# How do I live with indoor pigeons?



## Herp Lover (May 14, 2013)

When I got my pigeons I had a nice outdoor area for them but since we moved into my grandpas house when he died I brought my pigeons indoors with plans on moving them back outside when I built a coop for them. since my mom bought some baby chickens I thought that they could live together because I saw someone else that had them together so my dad built a great 8' tall chicken/pigeon pen with a coop for the chickens and was going to build boxes up high for the pigeons but the chickens peck at the pigeons. As soon as the pigeons get on the ground the chickens run up and peck at them so I am worried that they will wind up injuring or killing them. Since I have not been able to find a job here yet I can't afford to build another pen and the current one would not leave enough room for the chickens if we divided it so the pigeons have to stay inside for now. I have cockatiels so I am use to birds pooping all over the place but the pigeons have huge poops that they insist on leaving on my bed. I know that bedrooms are not good places for pigeons but The dogs would kill them if they were in any other room. I do have a air purifier in there and it helps a lot with the bird dust. My question is how do I keep poo off my bed and out of my rabbit's area while still letting the birds out of there cages?


----------



## Miss-Sassypants (Sep 25, 2010)

Aww, thank you for caring for the pigeons. Do your pigeons have names? If so, do share and upload photos of them.

Pigeons make such wonderful pets! I know cos I have one, and she lives in my room. Yup, we share the same bedroom and I'll be one of the best person to advice you on this, lol.

The dust, skin, feathers and poops comes with the little fella. I have mine in a cage (a cloth wired one) that is the size of half my room, so I basically have not much room to manoevour. Then again, Krikky (my bird) thinks the room is hers, and that I'm the refugee, lol.

For me, the most important thing is - control. You are the human - with more intelligence - and therefore you are IN CHARGE. That means, you control her movement, her poops, her hygiene, her feed, and most importantly, you MANAGE the pigeon's safety.

The cage, gives her PLENTY of room to exercise and fly about. I change the feed and water daily so I can keep track of her change in diet or the feed hygiene (sometimes Krikky poops in her water and refuse to drink it until I change it. When I do, she drinks in like she's been withholding her thirst for 12 hours!)

The cage also contains her movement - meaning, in the zipped-up cage, she is SAFE. SAFE from microwaves, safe from blades of fans, safe from staplers, safe from every possible danger in a human household. She is "caged up" when I am at work or out of the house. I prefer to be out there knowing that my pigeon is SAFE at home and not accidentally drowning in the bathroom, or something like that. Of course when I'm at home, which is most of the time cos I'm such a loser, my bird gets supervised free flight around the house. Because I am watching her, her safety is not compromised.

++++++++++++++++++++

* **PROBLEM STATEMENT**: Extend the forum thread about keeping pet pigeons indoors, picking up right after its last sentence.

[Word and item position data]
++++++++++++++++++++

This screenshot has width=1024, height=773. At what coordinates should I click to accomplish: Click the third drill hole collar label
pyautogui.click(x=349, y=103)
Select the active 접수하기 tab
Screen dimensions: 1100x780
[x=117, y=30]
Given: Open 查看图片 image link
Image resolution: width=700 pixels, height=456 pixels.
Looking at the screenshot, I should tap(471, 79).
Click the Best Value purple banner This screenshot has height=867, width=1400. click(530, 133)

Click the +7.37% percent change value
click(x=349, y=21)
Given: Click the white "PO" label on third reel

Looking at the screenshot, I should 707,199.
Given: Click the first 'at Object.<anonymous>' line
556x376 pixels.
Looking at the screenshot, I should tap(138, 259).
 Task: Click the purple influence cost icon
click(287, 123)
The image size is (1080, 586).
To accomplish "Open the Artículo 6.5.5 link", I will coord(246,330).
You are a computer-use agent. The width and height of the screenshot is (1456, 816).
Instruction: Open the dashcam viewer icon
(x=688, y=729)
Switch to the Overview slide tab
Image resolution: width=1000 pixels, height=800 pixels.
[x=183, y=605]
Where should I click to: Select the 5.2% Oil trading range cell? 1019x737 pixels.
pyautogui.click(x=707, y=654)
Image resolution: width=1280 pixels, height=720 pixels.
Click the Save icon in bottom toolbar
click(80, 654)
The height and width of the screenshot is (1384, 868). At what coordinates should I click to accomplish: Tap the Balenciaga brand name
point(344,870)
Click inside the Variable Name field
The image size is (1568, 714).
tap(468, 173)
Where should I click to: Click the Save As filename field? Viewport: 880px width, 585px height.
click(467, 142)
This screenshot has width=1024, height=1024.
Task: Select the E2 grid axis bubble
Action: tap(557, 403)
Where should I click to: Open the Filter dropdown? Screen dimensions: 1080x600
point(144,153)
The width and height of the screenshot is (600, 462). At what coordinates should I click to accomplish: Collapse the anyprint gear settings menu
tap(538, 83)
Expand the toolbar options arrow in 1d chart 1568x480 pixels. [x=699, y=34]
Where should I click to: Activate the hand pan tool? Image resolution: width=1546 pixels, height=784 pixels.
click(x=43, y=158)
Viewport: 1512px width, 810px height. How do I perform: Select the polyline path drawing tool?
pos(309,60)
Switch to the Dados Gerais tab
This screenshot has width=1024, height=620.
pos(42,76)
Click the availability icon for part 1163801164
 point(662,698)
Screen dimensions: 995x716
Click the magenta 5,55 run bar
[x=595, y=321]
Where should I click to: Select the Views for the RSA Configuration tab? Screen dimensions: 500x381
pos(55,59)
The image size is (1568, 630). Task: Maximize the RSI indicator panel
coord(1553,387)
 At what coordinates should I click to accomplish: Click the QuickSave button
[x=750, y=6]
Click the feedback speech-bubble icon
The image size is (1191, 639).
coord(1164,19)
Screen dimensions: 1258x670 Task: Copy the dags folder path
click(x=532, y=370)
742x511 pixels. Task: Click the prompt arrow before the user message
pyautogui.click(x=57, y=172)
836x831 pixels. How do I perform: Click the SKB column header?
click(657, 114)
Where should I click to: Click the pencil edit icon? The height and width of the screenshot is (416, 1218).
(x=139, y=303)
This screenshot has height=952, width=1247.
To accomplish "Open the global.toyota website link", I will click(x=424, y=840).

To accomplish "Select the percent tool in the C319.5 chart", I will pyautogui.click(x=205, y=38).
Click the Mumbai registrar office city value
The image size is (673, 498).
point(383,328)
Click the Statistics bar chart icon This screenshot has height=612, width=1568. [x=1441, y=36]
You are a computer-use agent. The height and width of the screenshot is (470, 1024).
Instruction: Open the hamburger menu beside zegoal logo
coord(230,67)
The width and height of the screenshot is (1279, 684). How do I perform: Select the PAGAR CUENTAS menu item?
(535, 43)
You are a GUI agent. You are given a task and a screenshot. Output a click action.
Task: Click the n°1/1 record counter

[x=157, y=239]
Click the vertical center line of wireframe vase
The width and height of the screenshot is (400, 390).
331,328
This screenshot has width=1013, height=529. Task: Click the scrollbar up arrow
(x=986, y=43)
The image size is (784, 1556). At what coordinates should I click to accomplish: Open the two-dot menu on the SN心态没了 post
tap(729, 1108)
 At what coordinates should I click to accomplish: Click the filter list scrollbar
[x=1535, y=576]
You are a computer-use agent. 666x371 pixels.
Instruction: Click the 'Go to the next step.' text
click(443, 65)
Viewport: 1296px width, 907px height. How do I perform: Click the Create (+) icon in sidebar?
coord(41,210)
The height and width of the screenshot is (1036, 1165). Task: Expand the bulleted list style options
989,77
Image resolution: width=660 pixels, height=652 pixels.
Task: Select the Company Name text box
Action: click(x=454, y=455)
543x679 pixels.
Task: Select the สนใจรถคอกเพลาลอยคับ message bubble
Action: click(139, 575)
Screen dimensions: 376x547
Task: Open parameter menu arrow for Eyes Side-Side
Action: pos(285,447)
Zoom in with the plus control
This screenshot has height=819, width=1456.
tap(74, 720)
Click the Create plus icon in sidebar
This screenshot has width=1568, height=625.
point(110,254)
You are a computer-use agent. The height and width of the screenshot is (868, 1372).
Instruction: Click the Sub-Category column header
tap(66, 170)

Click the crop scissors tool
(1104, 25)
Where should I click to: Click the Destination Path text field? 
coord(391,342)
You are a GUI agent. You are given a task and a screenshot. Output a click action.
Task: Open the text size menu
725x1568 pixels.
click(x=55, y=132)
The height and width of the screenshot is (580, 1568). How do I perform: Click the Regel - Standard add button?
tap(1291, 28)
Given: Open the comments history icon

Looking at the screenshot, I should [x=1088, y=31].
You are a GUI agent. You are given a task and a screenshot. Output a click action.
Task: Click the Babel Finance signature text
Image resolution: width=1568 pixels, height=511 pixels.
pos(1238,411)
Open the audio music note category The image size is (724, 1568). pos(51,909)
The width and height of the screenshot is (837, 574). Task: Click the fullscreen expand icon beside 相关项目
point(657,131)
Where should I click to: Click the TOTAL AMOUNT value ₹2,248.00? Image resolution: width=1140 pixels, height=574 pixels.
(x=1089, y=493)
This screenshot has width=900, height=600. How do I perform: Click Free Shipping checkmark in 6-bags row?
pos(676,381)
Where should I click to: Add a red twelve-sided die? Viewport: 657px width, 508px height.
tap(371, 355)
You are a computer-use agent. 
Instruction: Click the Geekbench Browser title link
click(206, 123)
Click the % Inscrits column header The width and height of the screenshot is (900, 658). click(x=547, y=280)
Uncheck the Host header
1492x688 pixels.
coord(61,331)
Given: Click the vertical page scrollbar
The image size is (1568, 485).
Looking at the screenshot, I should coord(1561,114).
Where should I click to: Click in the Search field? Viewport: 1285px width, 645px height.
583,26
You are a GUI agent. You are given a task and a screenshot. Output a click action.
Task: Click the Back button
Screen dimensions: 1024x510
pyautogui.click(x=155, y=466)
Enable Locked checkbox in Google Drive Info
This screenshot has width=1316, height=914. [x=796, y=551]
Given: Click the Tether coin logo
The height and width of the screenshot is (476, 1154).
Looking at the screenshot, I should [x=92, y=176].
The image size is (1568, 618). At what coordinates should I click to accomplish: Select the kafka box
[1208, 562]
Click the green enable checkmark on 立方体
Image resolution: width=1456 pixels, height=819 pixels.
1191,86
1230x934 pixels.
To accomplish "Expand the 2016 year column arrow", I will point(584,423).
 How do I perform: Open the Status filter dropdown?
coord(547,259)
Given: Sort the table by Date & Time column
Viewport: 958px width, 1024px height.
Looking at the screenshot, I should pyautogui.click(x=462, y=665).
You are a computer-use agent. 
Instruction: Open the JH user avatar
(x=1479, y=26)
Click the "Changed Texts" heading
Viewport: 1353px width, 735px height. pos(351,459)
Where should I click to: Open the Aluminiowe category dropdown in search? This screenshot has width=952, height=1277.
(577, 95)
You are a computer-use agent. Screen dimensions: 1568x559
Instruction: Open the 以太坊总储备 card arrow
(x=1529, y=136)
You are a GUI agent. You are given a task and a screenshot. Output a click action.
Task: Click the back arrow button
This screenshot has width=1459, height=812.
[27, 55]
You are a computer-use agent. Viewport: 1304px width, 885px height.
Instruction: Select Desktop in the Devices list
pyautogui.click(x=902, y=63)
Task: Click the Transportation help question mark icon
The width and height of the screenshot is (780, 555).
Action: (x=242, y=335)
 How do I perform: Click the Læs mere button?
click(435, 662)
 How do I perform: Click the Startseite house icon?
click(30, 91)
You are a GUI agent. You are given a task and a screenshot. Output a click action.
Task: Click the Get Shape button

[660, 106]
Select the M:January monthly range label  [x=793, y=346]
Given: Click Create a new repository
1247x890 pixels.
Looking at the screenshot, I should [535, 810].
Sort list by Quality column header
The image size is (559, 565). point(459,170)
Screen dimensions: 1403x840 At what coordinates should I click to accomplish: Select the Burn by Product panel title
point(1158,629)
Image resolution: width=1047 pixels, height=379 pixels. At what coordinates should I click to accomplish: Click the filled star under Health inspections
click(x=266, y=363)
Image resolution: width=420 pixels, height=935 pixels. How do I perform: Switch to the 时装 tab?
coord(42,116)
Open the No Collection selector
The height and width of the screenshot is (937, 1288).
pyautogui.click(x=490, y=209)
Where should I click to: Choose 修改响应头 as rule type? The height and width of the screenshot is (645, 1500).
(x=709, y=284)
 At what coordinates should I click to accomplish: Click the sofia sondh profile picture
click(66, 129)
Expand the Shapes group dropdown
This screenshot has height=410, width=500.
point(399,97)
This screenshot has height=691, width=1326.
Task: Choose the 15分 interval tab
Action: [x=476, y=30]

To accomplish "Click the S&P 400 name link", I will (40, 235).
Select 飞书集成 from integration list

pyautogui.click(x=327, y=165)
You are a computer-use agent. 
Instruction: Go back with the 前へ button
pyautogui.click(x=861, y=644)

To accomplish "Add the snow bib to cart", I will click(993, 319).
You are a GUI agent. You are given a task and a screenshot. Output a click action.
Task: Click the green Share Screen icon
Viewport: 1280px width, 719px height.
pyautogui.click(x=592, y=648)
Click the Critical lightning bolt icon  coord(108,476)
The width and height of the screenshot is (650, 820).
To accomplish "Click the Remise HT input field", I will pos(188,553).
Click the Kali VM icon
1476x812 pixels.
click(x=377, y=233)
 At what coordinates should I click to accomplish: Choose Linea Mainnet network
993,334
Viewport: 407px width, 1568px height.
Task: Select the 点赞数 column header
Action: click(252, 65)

++++++++++++++++++++

* **EXERCISE RESULT**:
Thirdly, and perhaps least important (to me) is POOP CONTROL! we know pigeons are poop factory, so if she is "caged up" the poops are manageable. They are all contained in the cage - which I then clean (wash, change fresh towel, all the works) every week. So I know, rest assured, there are no "surprise poop" out there, especially on my face pillow, lol. When Krikky gets free flight, I arm myself with a mist spray, a roll of paper towels and plastic bag to catch her poop fresh from her bottom. So basically, the house is *****-and-span. My family don't accidentally step on poops and I don't get yelled at.

With this "management style", I'm happy and of course, Krikky is happy. She's laid 24 eggs already and a total spoilt princess. I talk to her all the time, and with her in my room, she sees me a lot, and she's not deprived of "flock communication". 

Of course caring for one pigeon is easy. But if you have some pigeons, and your room can accomodate them, I suggest doing this style. Trust me, it will be easier for you to manage, and with control, you'll have a peace of mind. No more surprise poops in bed, lol.

Here's a picture of my Krikky's cage if you need an idea how big it is. I believe the size can accomodate about 3-5 pigeons? I dunno...










Good luck! Keep us posted about your pigeons!

PS: She gets her supervised weekly bath in the bathroom of course (not in my room!) After 3 years, she's conditioned to know that "baths" are in the bathroom, lol.


----------



## Jay3 (May 4, 2008)

Can you throw an old sheet over the bed when your birds are out for exercise? An old towel over the back of a chair works. Then when you put them back into cages, you just shake out the sheet and towel and save them for next time.


----------



## Jaye (Mar 13, 2008)

1) 8' tall Coop ? Why can't you divide the existing Coop into a place for the Chickens and a place for the Pigeons ?

A Chicken coop need only be around 3-3.5 feet tall, assuming they get let out for some exercise during the day. By using a plywood floor surface set atop some cheap 2x4's which span the coop, you can create a separate enclosure inside the coop for the Pigeons. 

2) If they are to be inside and you give them a bedroom of their own, remove carpet or any other easily-staining material and either keep the plywood subfloor as a floor...or if the room has a nice floor (like hardwood) go buy some sheet vinyl remnants and put that over the floor. The notion is to create an easily cleansable floor surface.

Any Pigeon Furniture you keep in there should also be hard-surface, nothing soft or cushioned or stuffed...again, easier to clean.

It makes it was easier to have them in a room if you do this. A good air purifier is helpful, too, and also good ventilation (by that I mean more than ONE window in ONE wall...that won't do once the dander starts to settle...you really need a room with two different windows on two different walls.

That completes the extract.